* **PROBLEM**: Return every record below exactly as written, omitting any pictures.

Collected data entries

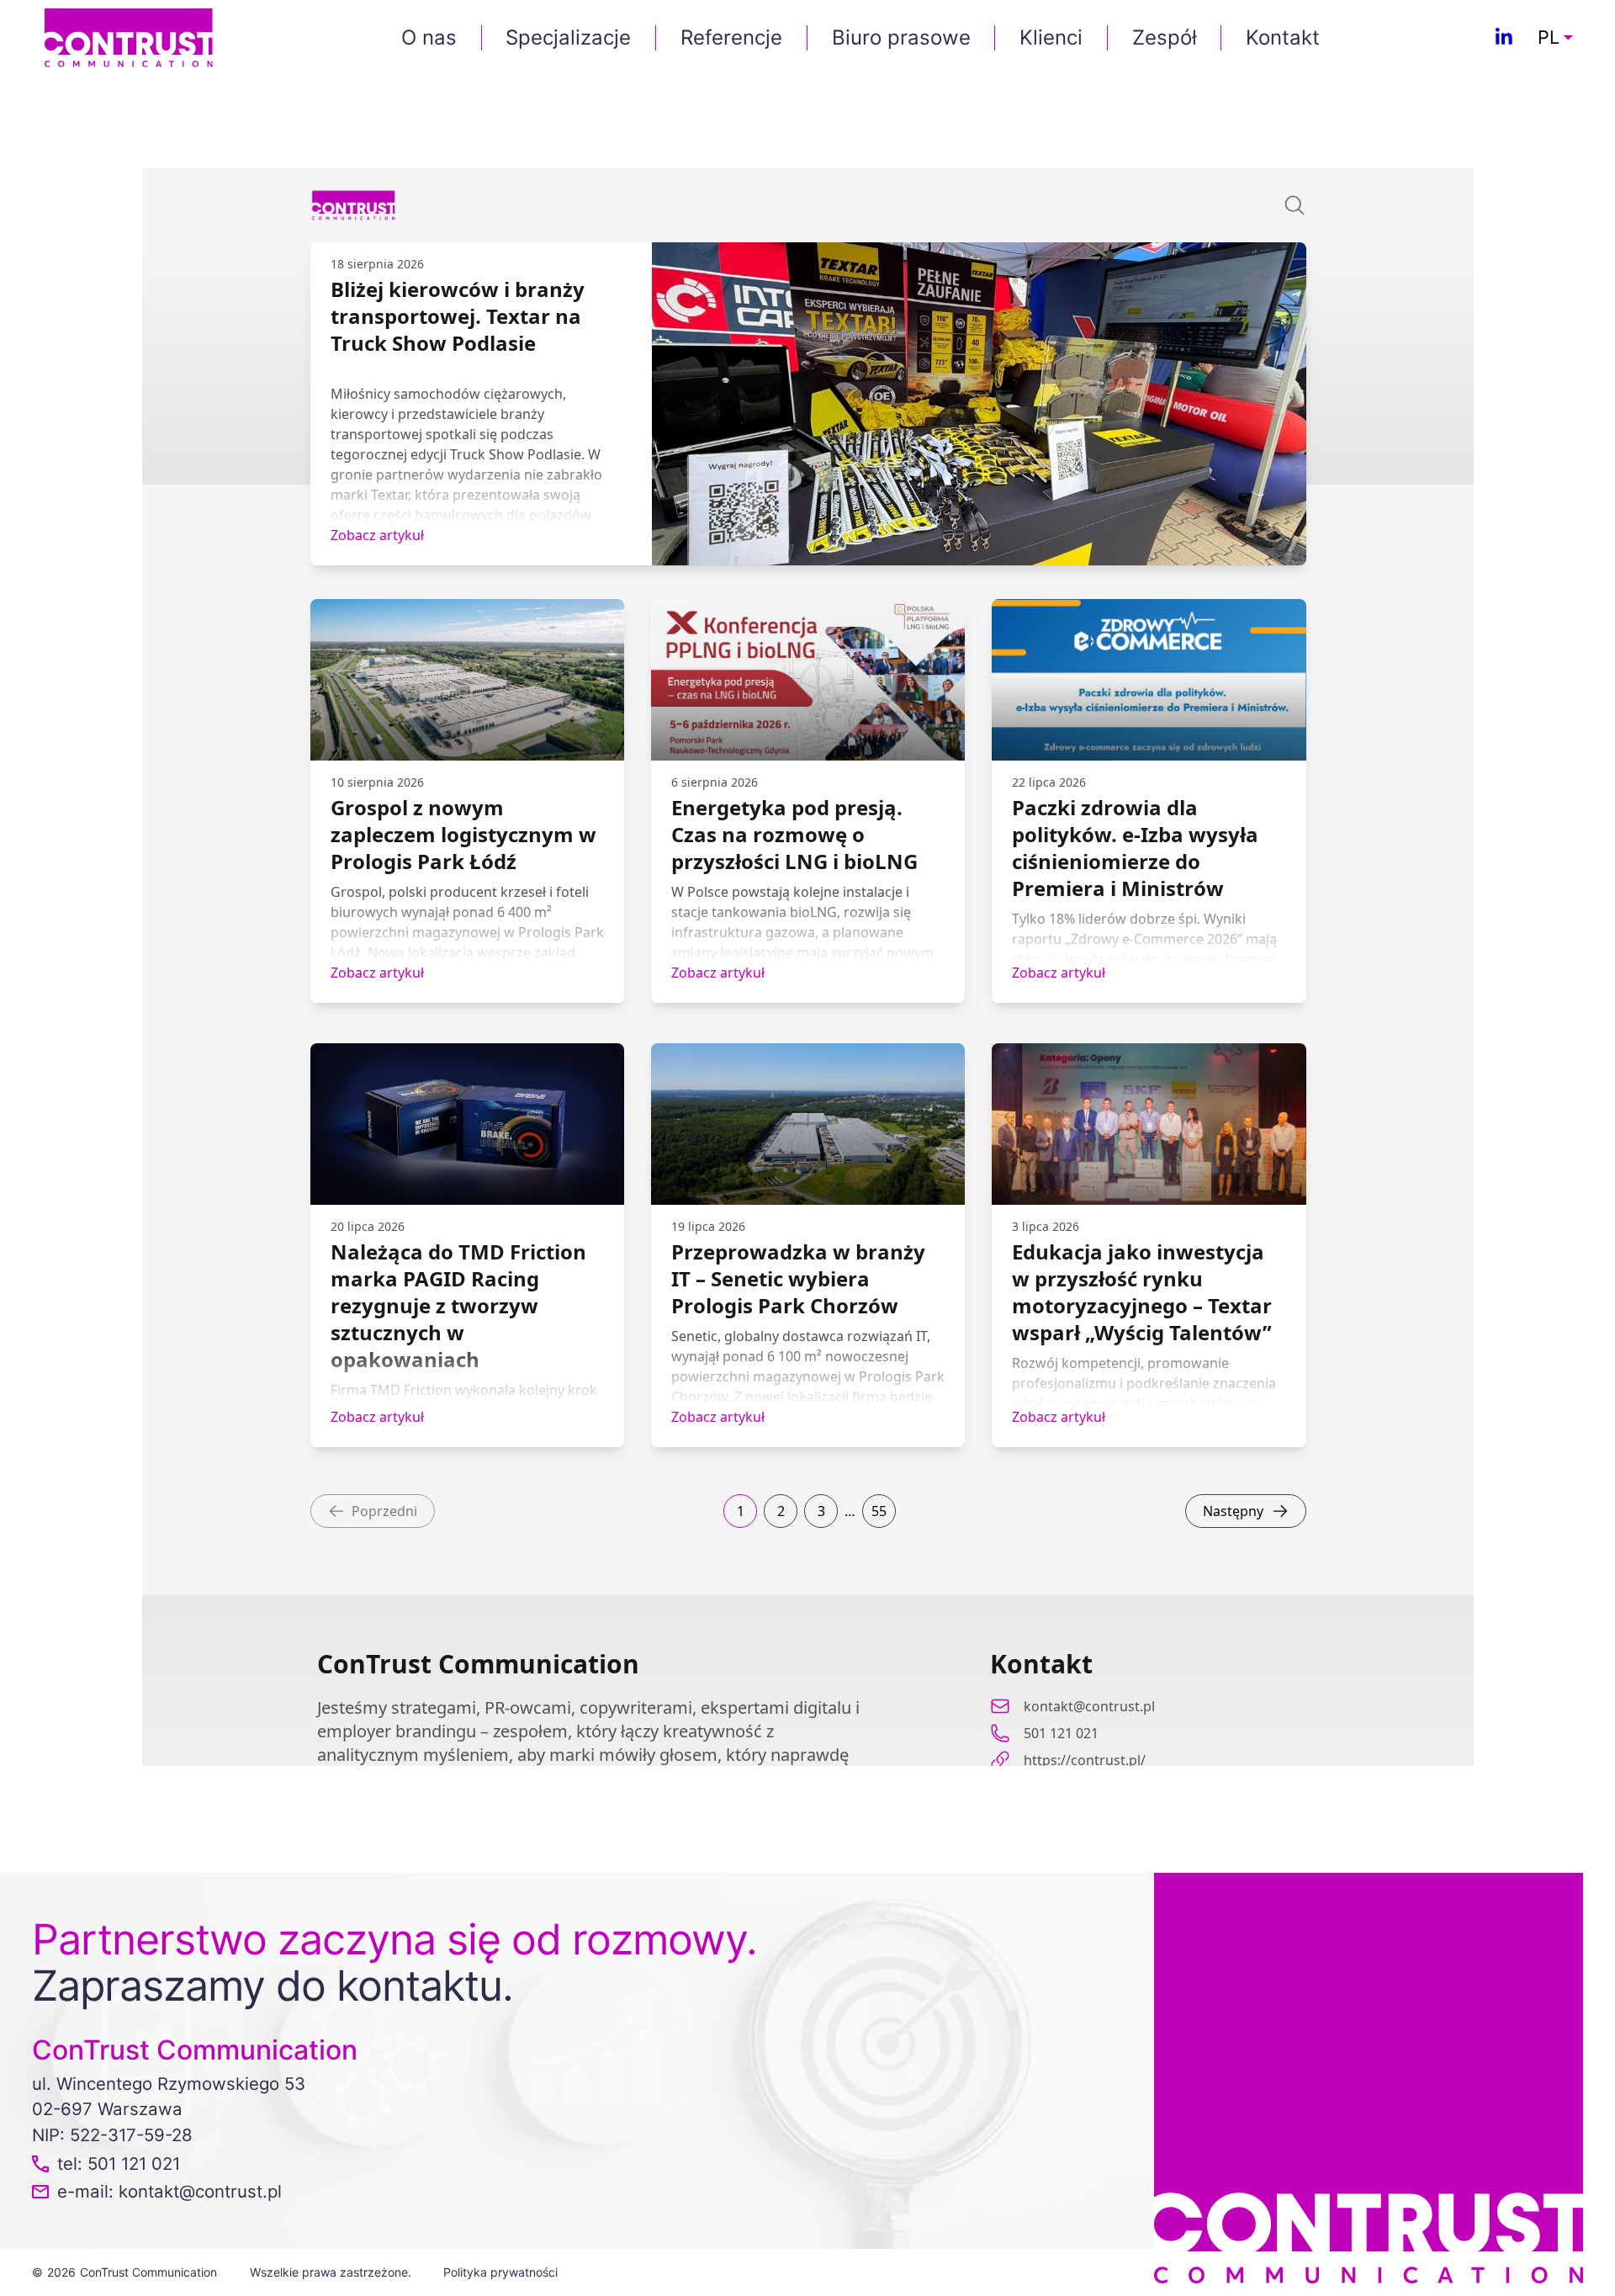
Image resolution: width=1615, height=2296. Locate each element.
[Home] (129, 36)
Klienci (1051, 37)
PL (1548, 38)
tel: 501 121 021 (118, 2163)
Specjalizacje (568, 37)
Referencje (731, 37)
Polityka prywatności (500, 2272)
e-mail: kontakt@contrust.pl (169, 2191)
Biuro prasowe (901, 37)
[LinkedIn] (1504, 37)
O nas (429, 37)
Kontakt (1283, 37)
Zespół (1164, 37)
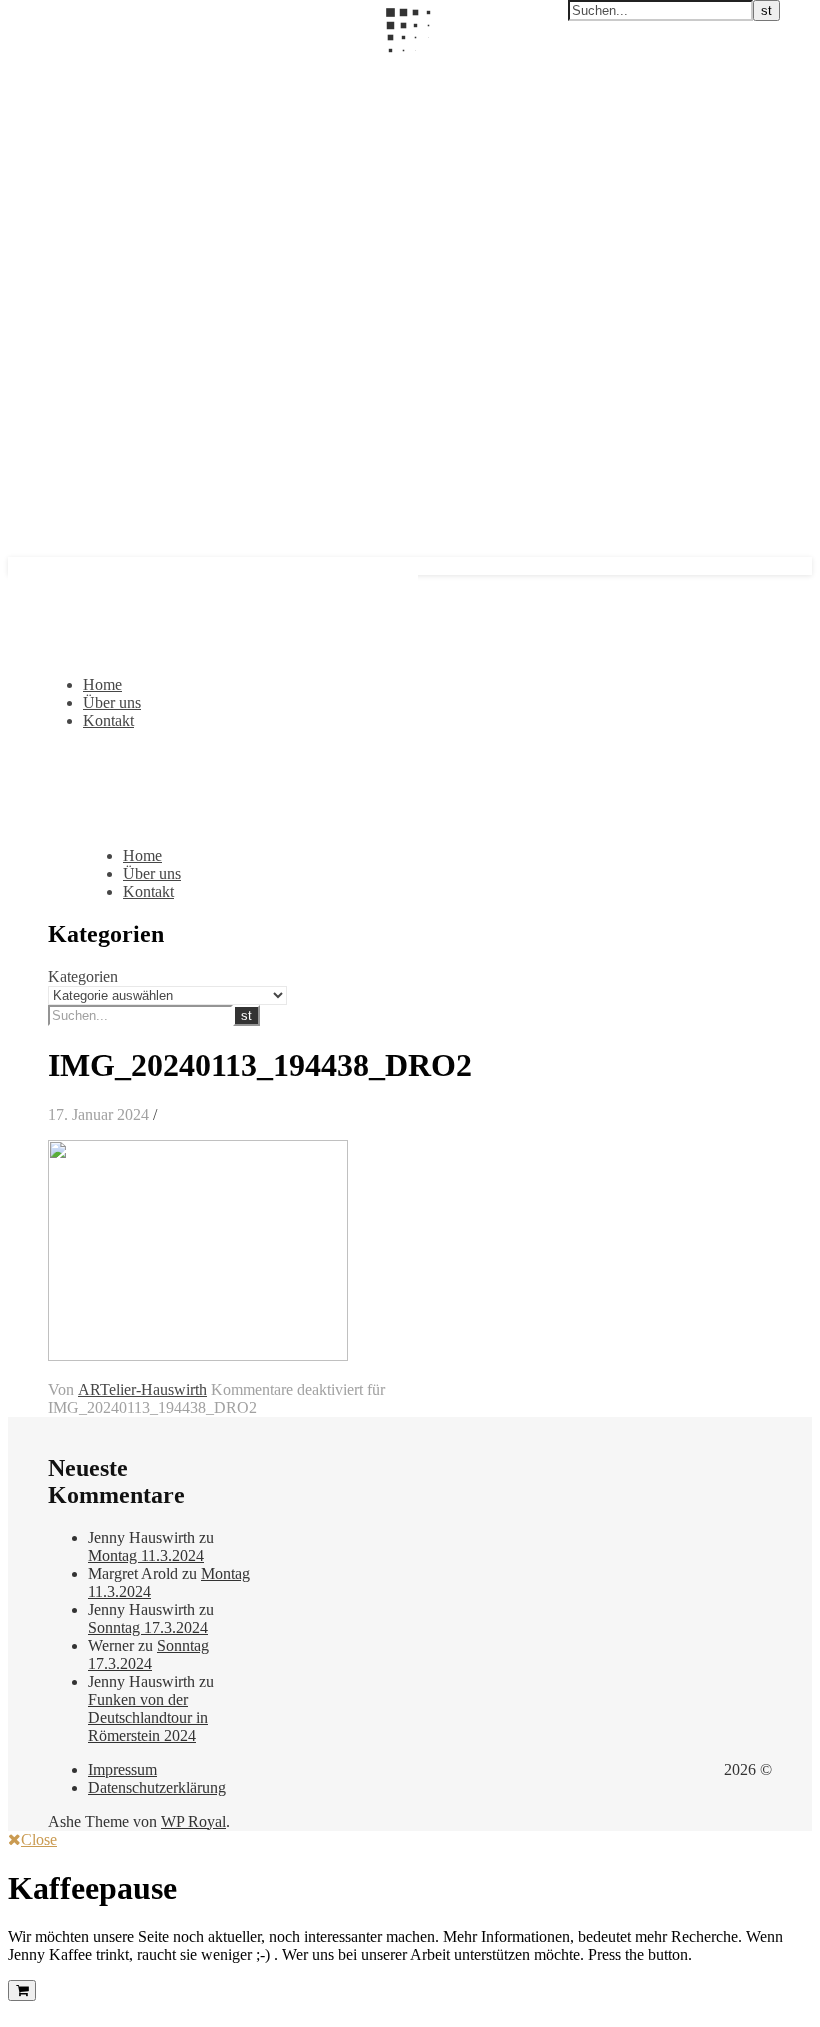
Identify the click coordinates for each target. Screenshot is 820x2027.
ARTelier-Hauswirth (142, 1389)
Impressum (122, 1769)
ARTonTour (48, 67)
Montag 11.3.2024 (146, 1555)
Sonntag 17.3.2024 (148, 1627)
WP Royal (193, 1821)
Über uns (112, 702)
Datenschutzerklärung (157, 1787)
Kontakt (108, 720)
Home (102, 684)
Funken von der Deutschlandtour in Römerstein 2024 (148, 1717)
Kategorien (83, 976)
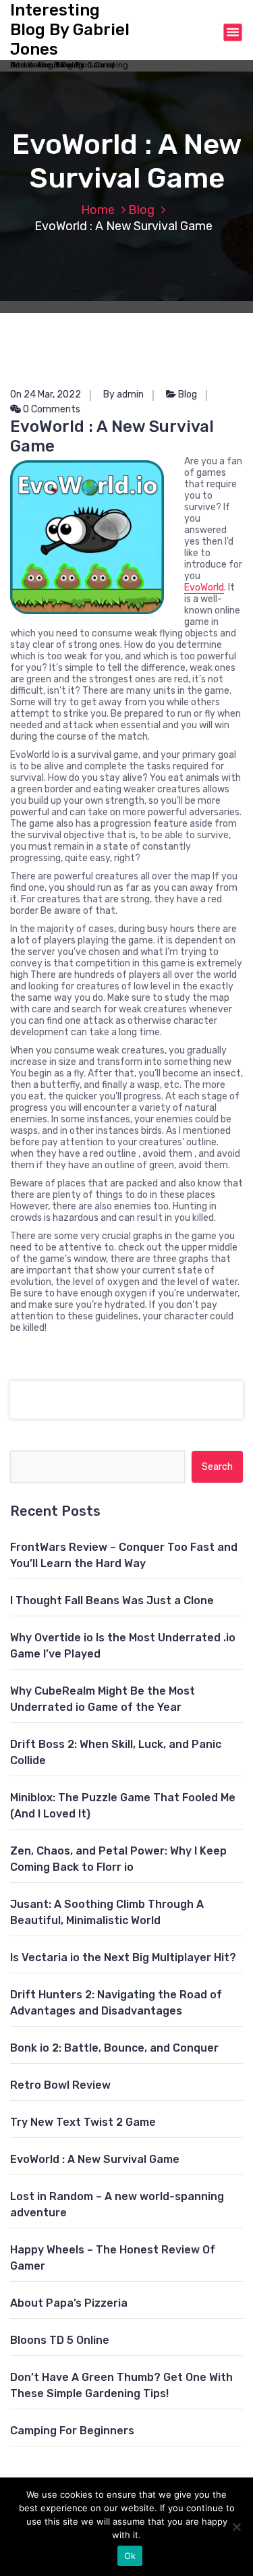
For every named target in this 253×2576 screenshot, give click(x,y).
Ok (130, 2555)
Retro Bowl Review (60, 2085)
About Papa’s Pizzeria (69, 2303)
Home (98, 209)
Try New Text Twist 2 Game (83, 2122)
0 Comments (50, 409)
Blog (141, 209)
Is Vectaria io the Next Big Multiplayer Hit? (123, 1957)
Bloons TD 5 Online (59, 2340)
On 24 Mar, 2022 (45, 394)
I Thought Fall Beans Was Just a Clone (112, 1600)
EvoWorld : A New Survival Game (94, 2159)
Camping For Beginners (72, 2430)
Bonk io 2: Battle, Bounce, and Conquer (114, 2047)
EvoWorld (204, 587)
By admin (123, 394)
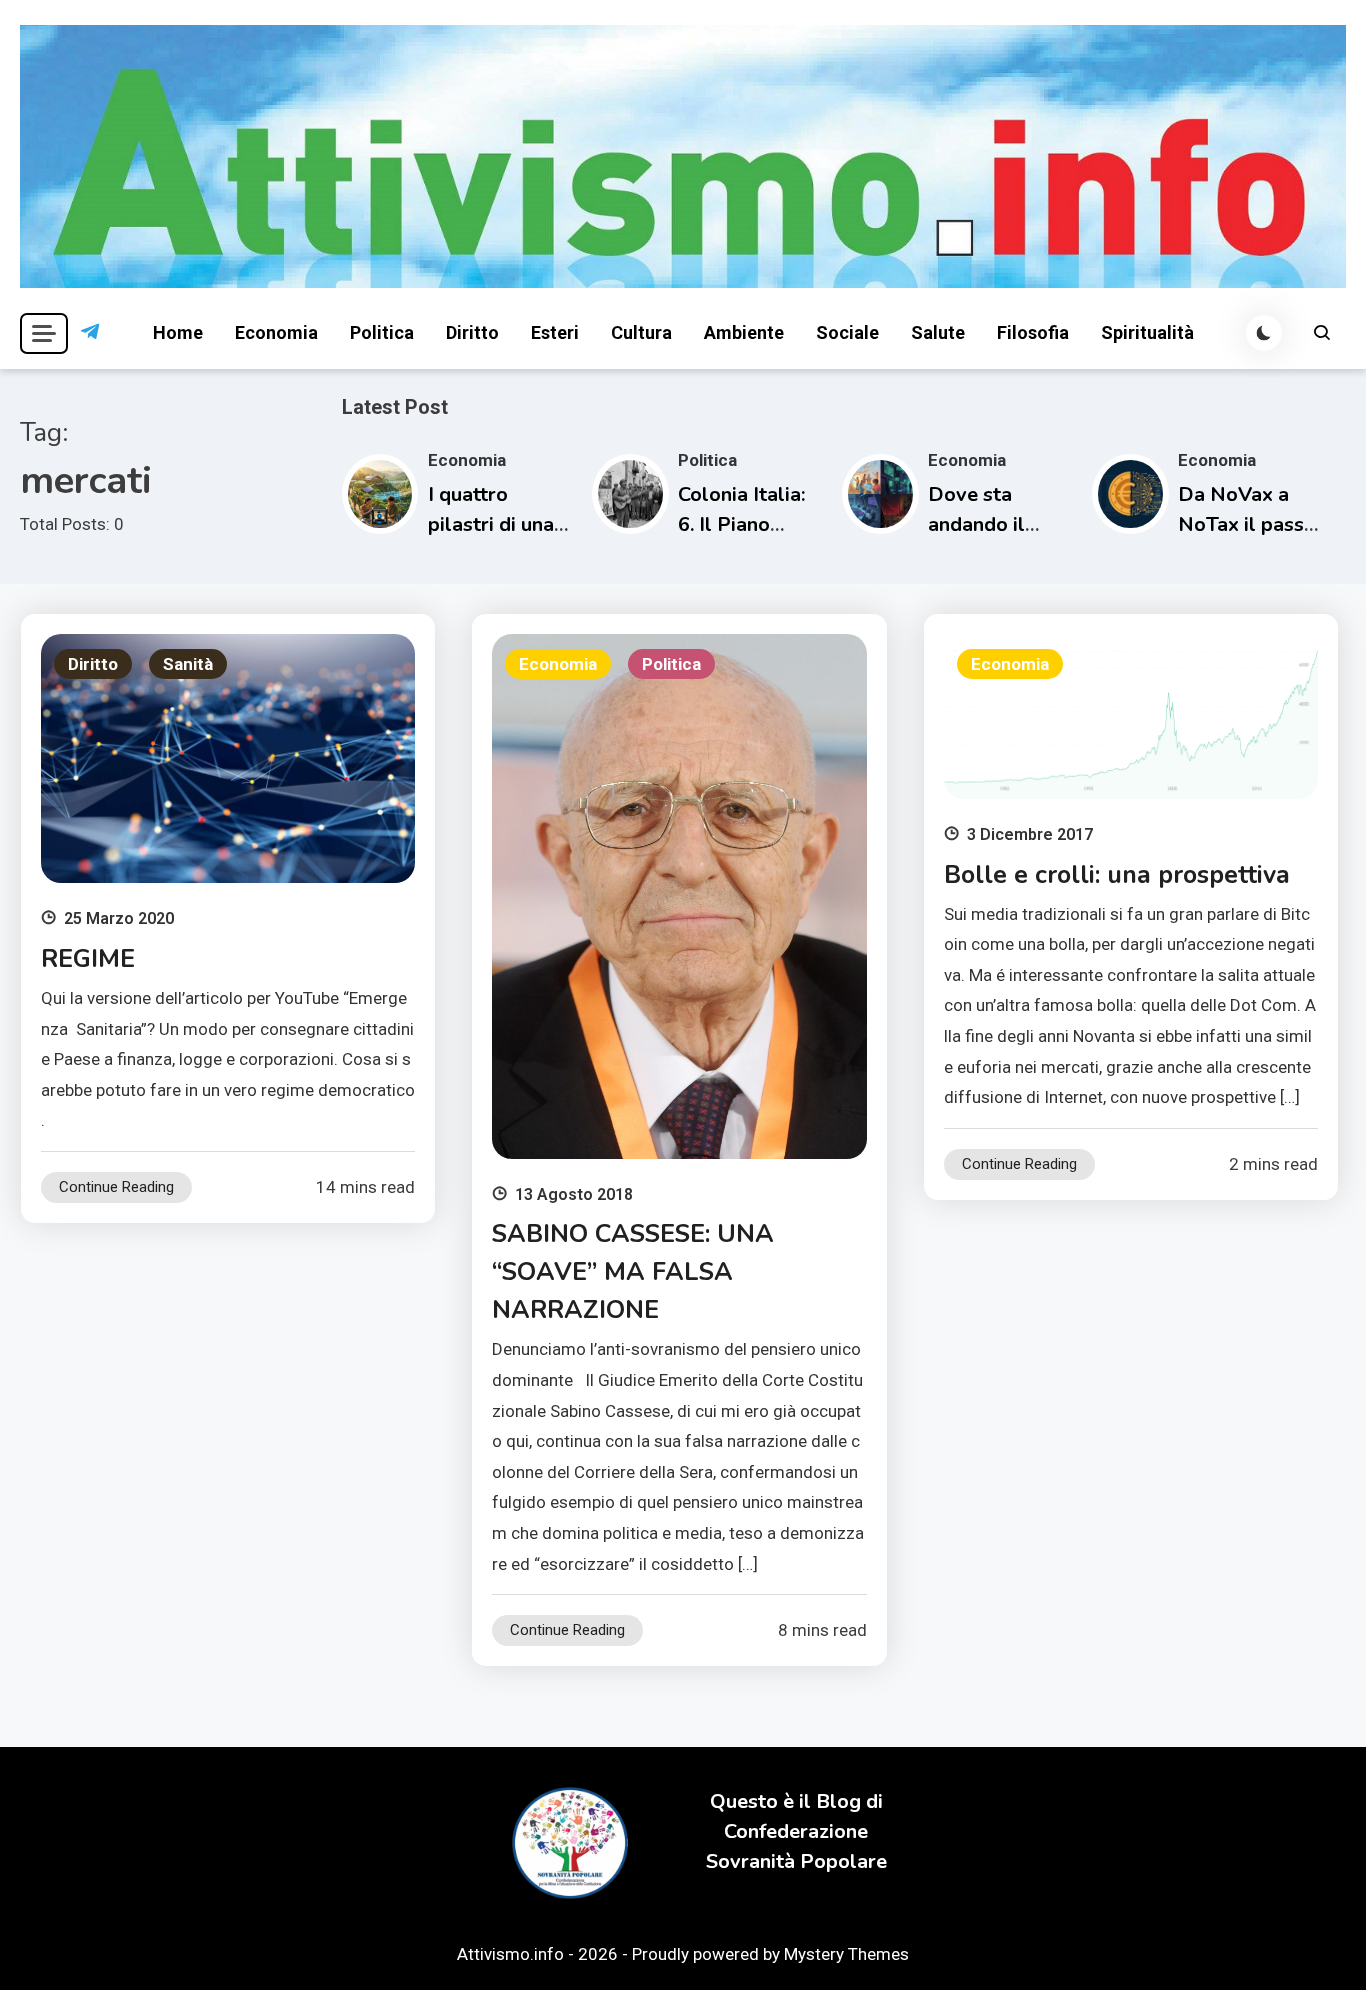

* **OUTPUT BELOW**:
Image resolution: width=1615, height=2296. Locate each element.
[Home] (129, 36)
Klienci (1051, 37)
PL (1548, 38)
tel: 501 121 021 (118, 2163)
Specjalizacje (568, 37)
Referencje (731, 37)
Polityka prywatności (500, 2272)
e-mail: kontakt@contrust.pl (169, 2191)
Biuro prasowe (901, 37)
[LinkedIn] (1504, 37)
O nas (429, 37)
Kontakt (1283, 37)
Zespół (1164, 37)
Identify the click coordinates for each target. Screenshot is 820x2027.
ARTelier-Hauswirth (142, 1389)
Impressum (122, 1769)
ARTonTour (48, 67)
Montag 11.3.2024 (146, 1555)
Sonntag 17.3.2024 (148, 1627)
WP Royal (193, 1821)
Über uns (112, 702)
Datenschutzerklärung (157, 1787)
Kontakt (108, 720)
Home (102, 684)
Funken von der Deutschlandtour in Römerstein 2024 (148, 1717)
Kategorien (83, 976)
For every named target in this 253×2576 screenshot, give click(x,y).
Ok (130, 2555)
Retro Bowl Review (60, 2085)
About Papa’s Pizzeria (69, 2303)
Home (98, 209)
Try New Text Twist 2 Game (83, 2122)
0 Comments (50, 409)
Blog (141, 209)
Is Vectaria io the Next Big Multiplayer Hit? (123, 1957)
Bloons TD 5 Online (59, 2340)
On 24 Mar, 2022 (45, 394)
I Thought Fall Beans Was Just a Clone (112, 1600)
EvoWorld : A New Survival Game (94, 2159)
Camping For Beginners (72, 2430)
Bonk io 2: Battle, Bounce, and Conquer (114, 2047)
EvoWorld (204, 587)
By admin (123, 394)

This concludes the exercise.